Bis unmittelbar an die Küste rücken die Gebirgszüge und wirken hier nicht nur als Klimascheide, sondern prägen mehrere eigenständige Landschaften. Zwischen den Orten Hue und Da Nang liegt der Wolkenpaß, der nicht nur das subtropisch geprägte Nordvietnam vom tropischen Süden trennt, sondern auch jahrhundertelang als "kulturelle" Barriere den eher chinesisch orientierten Nordteil vom "indisierten" Süden abschottete.

Dicht besiedelt ist der Nordteil des Landes. Die südliche Zentralküste, mit 9 Millionen Bewohnern und einer Fläche von etwa 51.000 km² grenzt - bis auf das fruchtbare Schwemmland von Thanh Hoa, das vielfach aber noch zum Delta des Roten Flusses gerechnet wird - an Laos.

Südliche Zentralküste

Erst zwischen dem 13. und 15. Jahrhundert eroberten die Vietnamesen das Land südlich des Wolkenpasses von den Cham.

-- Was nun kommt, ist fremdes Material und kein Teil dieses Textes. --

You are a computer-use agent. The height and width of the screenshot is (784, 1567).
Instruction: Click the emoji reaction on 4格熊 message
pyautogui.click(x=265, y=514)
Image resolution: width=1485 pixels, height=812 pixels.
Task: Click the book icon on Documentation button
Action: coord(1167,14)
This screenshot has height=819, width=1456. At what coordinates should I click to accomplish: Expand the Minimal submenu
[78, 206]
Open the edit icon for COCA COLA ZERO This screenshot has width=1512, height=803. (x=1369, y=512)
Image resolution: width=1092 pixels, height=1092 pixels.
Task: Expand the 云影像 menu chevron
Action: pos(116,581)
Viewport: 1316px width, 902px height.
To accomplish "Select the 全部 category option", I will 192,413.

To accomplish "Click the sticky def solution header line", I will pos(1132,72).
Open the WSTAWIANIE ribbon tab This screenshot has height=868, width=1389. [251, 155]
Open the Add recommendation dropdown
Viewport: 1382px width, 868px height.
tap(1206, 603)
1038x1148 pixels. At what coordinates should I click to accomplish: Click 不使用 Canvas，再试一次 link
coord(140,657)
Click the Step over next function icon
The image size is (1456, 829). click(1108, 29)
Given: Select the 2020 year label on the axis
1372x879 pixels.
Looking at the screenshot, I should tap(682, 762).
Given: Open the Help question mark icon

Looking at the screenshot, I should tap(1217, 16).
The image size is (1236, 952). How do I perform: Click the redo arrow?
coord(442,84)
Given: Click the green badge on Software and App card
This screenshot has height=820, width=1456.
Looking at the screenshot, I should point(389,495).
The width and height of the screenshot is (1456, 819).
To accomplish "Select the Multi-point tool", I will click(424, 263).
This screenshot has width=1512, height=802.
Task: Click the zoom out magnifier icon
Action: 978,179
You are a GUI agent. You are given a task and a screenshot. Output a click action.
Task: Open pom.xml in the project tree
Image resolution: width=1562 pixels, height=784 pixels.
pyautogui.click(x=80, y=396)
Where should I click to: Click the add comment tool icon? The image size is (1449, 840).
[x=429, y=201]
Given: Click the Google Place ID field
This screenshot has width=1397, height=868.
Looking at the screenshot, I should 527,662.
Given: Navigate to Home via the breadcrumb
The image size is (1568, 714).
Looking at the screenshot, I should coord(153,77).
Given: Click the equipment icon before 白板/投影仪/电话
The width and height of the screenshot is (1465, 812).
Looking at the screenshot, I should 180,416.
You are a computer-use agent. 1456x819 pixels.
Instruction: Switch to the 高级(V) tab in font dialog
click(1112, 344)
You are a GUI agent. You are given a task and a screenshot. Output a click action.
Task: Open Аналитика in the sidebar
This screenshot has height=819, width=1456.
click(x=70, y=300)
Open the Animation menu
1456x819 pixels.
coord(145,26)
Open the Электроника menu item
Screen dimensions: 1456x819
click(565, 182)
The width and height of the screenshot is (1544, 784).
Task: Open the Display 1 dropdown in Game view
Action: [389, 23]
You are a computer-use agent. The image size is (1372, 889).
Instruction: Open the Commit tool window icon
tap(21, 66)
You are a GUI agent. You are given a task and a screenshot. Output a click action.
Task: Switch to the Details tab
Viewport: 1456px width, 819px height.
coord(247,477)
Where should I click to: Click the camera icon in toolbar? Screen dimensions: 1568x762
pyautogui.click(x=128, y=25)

Die etwa 45.000 km² große Region ist mit 6,9 Millionen Einwohnern weniger dicht besiedelt als der nördliche Nachbar. Tropisch ist das Klima hier und begünstigt neben dem Anbau industrieller Kulturen auch das Gedeihen von Kokospalmen und Zuckerrohr.

Zentrales Hochland

Die am dünnsten besiedelte Region Vietnams im Zentralen Hochland umfaßt etwa 55.600 km² und wird von nur etwa 2,2 Millionen Menschen bewohnt. Undurchdringliche Bergwälder und bewaldete Plateaus prägen die Region, die traditionell von Minderheiten wie den Sedang, Ede und Jarai bewohnt wird. Nach der großangelegten Umsiedlungspolitik der Regierung ist das Gebiet stärker durch Vietnamesen besiedelt. Hier gedeihen im milden Klima nicht nur Kaffee, Tee und Kautschuk, sondern es weiden hier riesige Rinderherden und man findet Obst und Gemüse, die es in dieser Art sonst nirgends im Land gibt.

Nordöstlicher Süden

Erst im 17. und 18. Jahrhundert vietnamesisch besiedelt, umfaßt der Süden etwa 35% des Landesterritoriums. Der drittlängste Fluß des Landes, der Song Dong Nai, bewässert hier große Teile des Nordost-Plateaus. In diesem Teil Vietnams liegt auch der Stadtstaat Thanh Pho Ho Chi Minh mit seinem Zentrum Saigon. Er umfaßt 5,1 Millionen Einwohner und ist Wirtschaftsmetropole und Zentrum des westlichen Einflusses. Erst 1859 gründeten die französischen Kolonialherren die Stadt, die bis dahin ein kleiner Handelshafen der Khmer war, in den erst Ende des 17. Jahrhunderts die Vietnamesen eingezogen sind. Landwirtschaftlich genutzt wird die Region bis zur kambodschanischen Grenze vor allem durch Kautschuk-Plantagen und Viehzucht.

Mekong Delta

Über 4.000 km lang ist der in Tibet entspringende Mekong, der zunächst durch Südchina fließt. In neun Mündungsarmen ergießt er sich in sein riesiges Delta, das mit ca. 45.000 km² etwa dreimal so groß wie das des "Roten Flusses" ist. Hier, in der größten und ertragreichsten Reisanbau-Region Vietnams leben etwa 15 Millionen Menschen, die etwa 90 % aller Ernteüberschüsse des Landes erzeugen. Entgegen dem wilden Roten Fluß spaltet sich der gemächlich fließende Mekong in ein unentwirrbares Netz von Flüßchen, Kanälen und Sumpfarmen, deren Wasserspiegel durch den Tonle Lap See in Kambodscha konstant gehalten wird. Der See fungiert als Regulator, denn er liegt tiefer als der Fluß, so daß im Hochwasserfall dessen überschüssige Wassermassen "rückwärts" in den See abfließen können.